“B-CC’s Glass Ceiling” Was Not “Inaccurate” and “Defamatory”

A follow-up article in response to those accusations.

My previous article entitled “B-CC’s Glass Ceiling” elicited some very strong reactions, including accusations of “inaccurate” and “defamatory” information. However, evidence lies in the ongoing frustrations of our female athletes. The heated reactions prompted me to consider what needs to be done to address this polarizing issue. While this situation is merely a microcosm of a bigger issue within the sports world, change begins at the grassroots level within our schools.
Every spring, the B-CC softball team prepares for a season full of hard work and dedication.

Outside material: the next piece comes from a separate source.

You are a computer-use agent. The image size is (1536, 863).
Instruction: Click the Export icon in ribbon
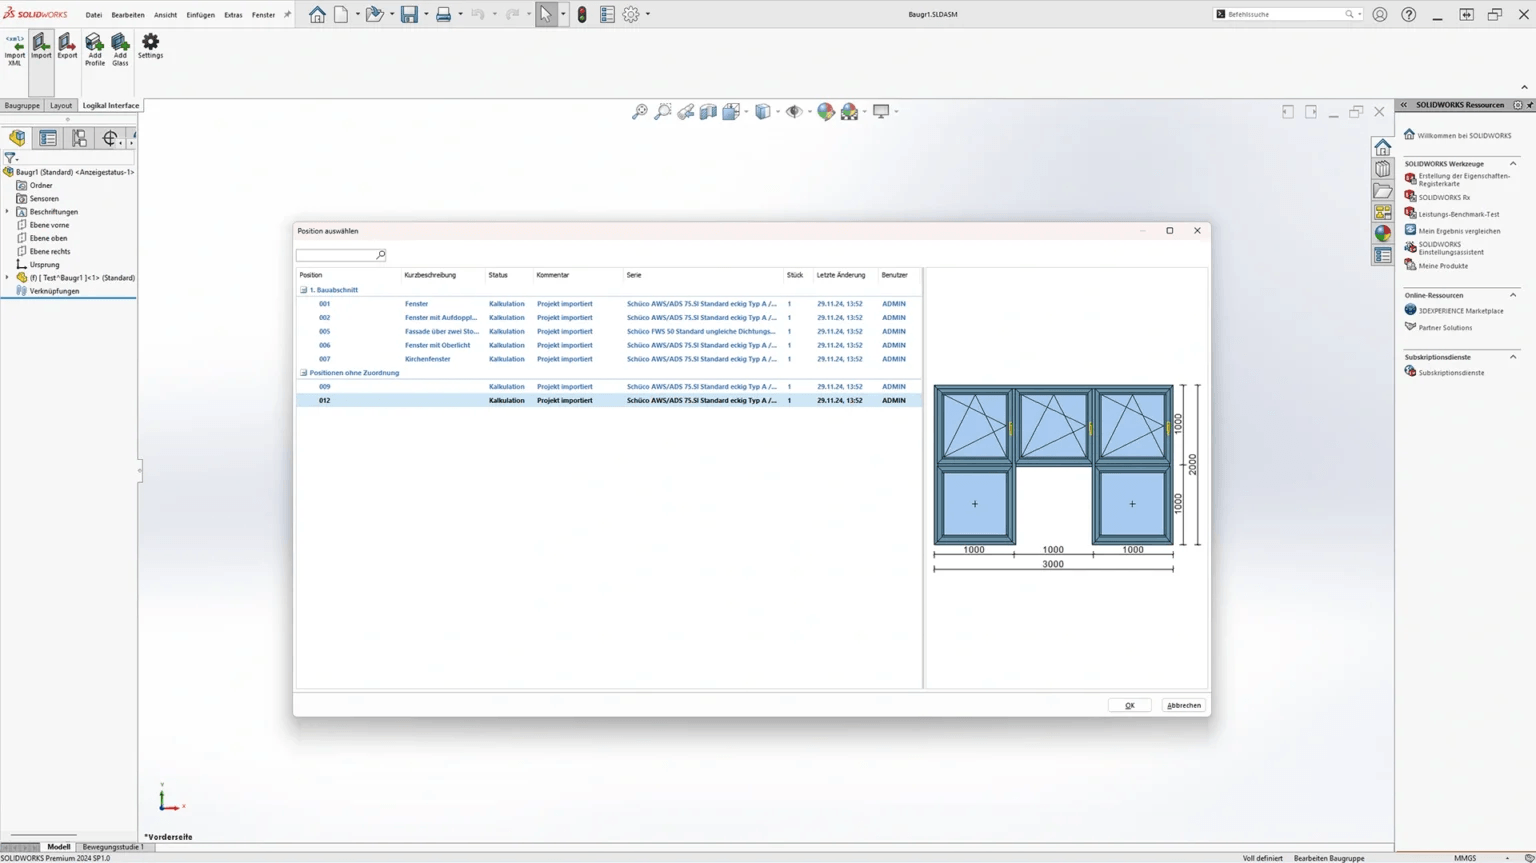click(x=67, y=46)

Along with this excitement comes feelings of frustration stemming from the inequality that exists between their playing conditions and those of their male counterparts. Hannah Peters, for example, is approaching her third year playing on the varsity softball team and expresses personal frustrations. Peters explains that ever since her freshman year, the team must walk to a local park to conduct their after school practices. Meanwhile, the boys’ baseball team conveniently practices at B-CC in a shocking disparity between the two sports. When expanding on the team’s daily trek to Lynbrook Park, Peters expressed, “It takes a lot of time out of our practices, and since the batting cages are all at B-CC, it is hard to efficiently conduct practice when we do not have access to our own equipment.”

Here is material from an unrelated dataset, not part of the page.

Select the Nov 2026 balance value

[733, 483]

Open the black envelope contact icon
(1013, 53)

A solution must be implemented to help resolve this issue. A meeting should be scheduled between both coaches and the administration at the beginning of the season to help establish an efficient and impartial practice schedule. The implementation of this apparent simple solution would help eliminate a key source of the disparity, and provide the softball team and other womens’ teams with greater accessibility to their practice resources.

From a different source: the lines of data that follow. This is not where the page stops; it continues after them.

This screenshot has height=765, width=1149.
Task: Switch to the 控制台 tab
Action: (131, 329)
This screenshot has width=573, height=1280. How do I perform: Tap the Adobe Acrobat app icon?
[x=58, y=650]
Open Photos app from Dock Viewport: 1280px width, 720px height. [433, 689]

Mortman expands on the collective issue pertaining to practice times. Time and time again, B-CC’s football team is prioritized, demonstrated in the time “when football took the small gym for the JV volleyball team because it was raining outside, even though it was during our scheduled block.” B-CC’s Volleyball team has also expressed concerns surrounding limited promotion of their games and stats. Senior captain Kaitlyn Mortman reveals her aggravation surrounding “Dig Pink, B-CC Volleyball’s biggest event of the year, which couldn’t even make it on the morning announcements.”
A fix to this pervasive issue is to not prioritize one team’s training over another. Team size and gender should no longer apparently dictate where and when teams practice, and schoolwide promotion should be equal for all sports.
It is valid to hold contrary stances and differing opinions, however it is also important to note that the stories mentioned above are all real experiences held by B-CC female athletes in regards to their male counterparts. While one may feel differently about the issue of athletic misogyny at B-CC, the facts cannot be ignored. Through awareness and open communication, B-CC can be at the forefront in addressing this global issue. As we continue moving forward with this dialogue, we must aim to be solution-oriented and hit this issue out of the park.